INPUT RECORDS:
★ ★ ★ ★ ★
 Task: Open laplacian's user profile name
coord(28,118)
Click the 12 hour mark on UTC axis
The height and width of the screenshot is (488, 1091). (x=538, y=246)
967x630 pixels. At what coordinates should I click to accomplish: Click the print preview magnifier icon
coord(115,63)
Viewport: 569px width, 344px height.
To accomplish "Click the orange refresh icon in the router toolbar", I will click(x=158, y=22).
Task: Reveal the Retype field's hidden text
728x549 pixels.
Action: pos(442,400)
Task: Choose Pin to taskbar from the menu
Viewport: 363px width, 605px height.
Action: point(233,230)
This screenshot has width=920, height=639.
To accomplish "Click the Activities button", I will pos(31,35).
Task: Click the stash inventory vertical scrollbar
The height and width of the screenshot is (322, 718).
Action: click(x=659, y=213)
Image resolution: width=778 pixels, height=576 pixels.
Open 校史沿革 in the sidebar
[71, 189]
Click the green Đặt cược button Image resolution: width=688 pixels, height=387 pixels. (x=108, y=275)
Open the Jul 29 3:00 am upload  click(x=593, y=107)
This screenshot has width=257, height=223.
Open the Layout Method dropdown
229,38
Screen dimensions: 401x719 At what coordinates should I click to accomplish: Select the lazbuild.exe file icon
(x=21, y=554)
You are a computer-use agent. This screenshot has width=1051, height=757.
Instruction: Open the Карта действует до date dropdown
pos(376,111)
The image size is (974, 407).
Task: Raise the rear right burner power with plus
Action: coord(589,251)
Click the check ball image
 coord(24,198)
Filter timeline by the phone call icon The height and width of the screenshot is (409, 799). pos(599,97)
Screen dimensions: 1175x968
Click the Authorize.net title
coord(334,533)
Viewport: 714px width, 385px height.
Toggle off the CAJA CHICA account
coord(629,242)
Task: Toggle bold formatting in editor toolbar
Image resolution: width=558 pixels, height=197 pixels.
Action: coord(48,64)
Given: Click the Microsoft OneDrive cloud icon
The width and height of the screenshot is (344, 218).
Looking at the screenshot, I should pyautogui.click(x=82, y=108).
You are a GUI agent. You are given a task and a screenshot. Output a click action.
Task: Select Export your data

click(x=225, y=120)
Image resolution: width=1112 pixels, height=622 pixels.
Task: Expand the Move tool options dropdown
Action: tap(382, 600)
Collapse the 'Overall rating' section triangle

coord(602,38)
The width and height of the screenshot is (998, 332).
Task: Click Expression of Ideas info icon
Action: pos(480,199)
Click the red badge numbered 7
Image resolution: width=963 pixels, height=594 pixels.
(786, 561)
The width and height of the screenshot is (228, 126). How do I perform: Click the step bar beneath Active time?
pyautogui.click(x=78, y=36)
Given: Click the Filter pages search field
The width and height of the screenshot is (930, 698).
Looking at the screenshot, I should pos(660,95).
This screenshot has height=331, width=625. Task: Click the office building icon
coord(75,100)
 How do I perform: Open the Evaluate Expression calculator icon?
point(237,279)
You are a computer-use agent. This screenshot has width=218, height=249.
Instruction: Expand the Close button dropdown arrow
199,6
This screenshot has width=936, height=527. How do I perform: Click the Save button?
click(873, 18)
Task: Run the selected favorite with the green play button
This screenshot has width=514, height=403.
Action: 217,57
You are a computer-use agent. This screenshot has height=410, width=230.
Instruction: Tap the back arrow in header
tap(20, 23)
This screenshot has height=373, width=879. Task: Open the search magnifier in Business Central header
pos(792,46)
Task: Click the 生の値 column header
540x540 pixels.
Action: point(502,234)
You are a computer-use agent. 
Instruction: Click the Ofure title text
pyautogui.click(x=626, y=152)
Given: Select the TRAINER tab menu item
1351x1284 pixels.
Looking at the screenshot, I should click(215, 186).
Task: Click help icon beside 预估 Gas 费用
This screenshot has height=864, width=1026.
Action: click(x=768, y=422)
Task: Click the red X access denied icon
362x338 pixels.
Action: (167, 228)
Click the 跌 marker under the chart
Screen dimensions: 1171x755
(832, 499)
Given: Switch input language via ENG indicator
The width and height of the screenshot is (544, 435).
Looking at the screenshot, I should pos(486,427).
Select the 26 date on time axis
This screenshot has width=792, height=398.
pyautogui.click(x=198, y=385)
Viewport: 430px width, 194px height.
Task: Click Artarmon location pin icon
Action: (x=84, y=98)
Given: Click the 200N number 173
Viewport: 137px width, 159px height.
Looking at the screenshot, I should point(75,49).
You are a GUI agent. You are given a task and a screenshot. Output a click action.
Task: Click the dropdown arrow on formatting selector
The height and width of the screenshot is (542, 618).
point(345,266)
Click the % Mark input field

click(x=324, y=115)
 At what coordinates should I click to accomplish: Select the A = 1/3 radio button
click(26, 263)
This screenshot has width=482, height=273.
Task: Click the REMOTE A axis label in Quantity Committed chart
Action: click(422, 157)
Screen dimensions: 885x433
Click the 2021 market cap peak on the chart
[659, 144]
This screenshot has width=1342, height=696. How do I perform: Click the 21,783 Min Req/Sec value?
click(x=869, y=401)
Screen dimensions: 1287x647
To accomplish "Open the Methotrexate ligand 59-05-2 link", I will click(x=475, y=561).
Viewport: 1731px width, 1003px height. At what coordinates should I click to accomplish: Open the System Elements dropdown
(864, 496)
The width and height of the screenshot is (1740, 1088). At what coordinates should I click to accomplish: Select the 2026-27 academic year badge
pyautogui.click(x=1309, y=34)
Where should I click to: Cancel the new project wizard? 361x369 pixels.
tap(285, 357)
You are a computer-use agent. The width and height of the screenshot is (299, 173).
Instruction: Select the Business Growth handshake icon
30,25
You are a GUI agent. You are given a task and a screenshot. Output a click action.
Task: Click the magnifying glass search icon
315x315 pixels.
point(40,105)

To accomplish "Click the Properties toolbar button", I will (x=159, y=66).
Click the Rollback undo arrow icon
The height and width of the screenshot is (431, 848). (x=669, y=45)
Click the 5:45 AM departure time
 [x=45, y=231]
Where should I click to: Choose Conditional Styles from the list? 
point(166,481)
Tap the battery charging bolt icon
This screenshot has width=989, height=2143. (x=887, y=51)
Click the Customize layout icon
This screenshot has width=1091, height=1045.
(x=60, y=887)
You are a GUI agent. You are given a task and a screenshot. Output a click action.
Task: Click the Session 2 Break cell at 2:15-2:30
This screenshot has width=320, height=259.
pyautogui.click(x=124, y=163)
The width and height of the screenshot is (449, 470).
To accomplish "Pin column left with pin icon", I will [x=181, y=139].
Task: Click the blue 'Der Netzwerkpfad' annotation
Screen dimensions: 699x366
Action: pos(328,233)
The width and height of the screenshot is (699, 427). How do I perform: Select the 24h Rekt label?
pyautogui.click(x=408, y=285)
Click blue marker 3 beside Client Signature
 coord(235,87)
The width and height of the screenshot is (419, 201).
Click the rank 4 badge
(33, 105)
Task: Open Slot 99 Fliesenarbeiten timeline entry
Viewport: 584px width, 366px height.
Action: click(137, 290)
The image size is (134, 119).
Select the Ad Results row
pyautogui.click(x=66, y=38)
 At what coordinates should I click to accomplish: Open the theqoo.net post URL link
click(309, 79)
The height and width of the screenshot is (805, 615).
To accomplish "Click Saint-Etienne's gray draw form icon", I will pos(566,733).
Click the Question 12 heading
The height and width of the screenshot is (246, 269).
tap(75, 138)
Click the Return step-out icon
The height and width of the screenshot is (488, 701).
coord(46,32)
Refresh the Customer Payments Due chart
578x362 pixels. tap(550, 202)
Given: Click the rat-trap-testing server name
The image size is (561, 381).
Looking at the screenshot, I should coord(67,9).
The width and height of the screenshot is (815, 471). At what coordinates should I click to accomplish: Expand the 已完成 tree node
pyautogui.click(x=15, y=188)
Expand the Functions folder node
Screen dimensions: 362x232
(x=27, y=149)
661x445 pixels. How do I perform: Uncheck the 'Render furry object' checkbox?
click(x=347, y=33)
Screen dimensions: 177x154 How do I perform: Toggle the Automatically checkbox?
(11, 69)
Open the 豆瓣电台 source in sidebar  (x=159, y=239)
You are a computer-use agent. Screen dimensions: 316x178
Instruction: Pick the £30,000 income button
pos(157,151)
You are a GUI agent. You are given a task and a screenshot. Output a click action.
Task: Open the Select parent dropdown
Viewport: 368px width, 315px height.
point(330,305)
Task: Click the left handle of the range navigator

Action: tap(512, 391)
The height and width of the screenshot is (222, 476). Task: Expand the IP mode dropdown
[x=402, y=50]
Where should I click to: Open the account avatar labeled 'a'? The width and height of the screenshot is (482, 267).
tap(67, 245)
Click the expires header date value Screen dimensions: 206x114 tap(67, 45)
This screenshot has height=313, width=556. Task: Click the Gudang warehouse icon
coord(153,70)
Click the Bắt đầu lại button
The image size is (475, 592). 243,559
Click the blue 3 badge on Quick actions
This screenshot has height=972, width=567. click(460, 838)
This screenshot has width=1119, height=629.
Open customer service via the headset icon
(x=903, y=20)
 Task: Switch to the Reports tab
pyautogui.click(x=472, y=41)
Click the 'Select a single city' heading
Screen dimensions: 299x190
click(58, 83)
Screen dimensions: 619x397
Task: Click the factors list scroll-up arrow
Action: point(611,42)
★ ★ ★ ★ ★
Above are the records; print exactly the lines from the line with "Tap the battery charging bolt icon" to the line with "The height and width of the screenshot is (805, 615).", including both, and nothing else.

Tap the battery charging bolt icon
This screenshot has width=989, height=2143. (x=887, y=51)
Click the Customize layout icon
This screenshot has width=1091, height=1045.
(x=60, y=887)
You are a GUI agent. You are given a task and a screenshot. Output a click action.
Task: Click the Session 2 Break cell at 2:15-2:30
This screenshot has width=320, height=259.
pyautogui.click(x=124, y=163)
The width and height of the screenshot is (449, 470).
To accomplish "Pin column left with pin icon", I will [x=181, y=139].
Task: Click the blue 'Der Netzwerkpfad' annotation
Screen dimensions: 699x366
Action: pos(328,233)
The width and height of the screenshot is (699, 427). How do I perform: Select the 24h Rekt label?
pyautogui.click(x=408, y=285)
Click blue marker 3 beside Client Signature
 coord(235,87)
The width and height of the screenshot is (419, 201).
Click the rank 4 badge
(33, 105)
Task: Open Slot 99 Fliesenarbeiten timeline entry
Viewport: 584px width, 366px height.
Action: click(137, 290)
The image size is (134, 119).
Select the Ad Results row
pyautogui.click(x=66, y=38)
 At what coordinates should I click to accomplish: Open the theqoo.net post URL link
click(309, 79)
The height and width of the screenshot is (805, 615).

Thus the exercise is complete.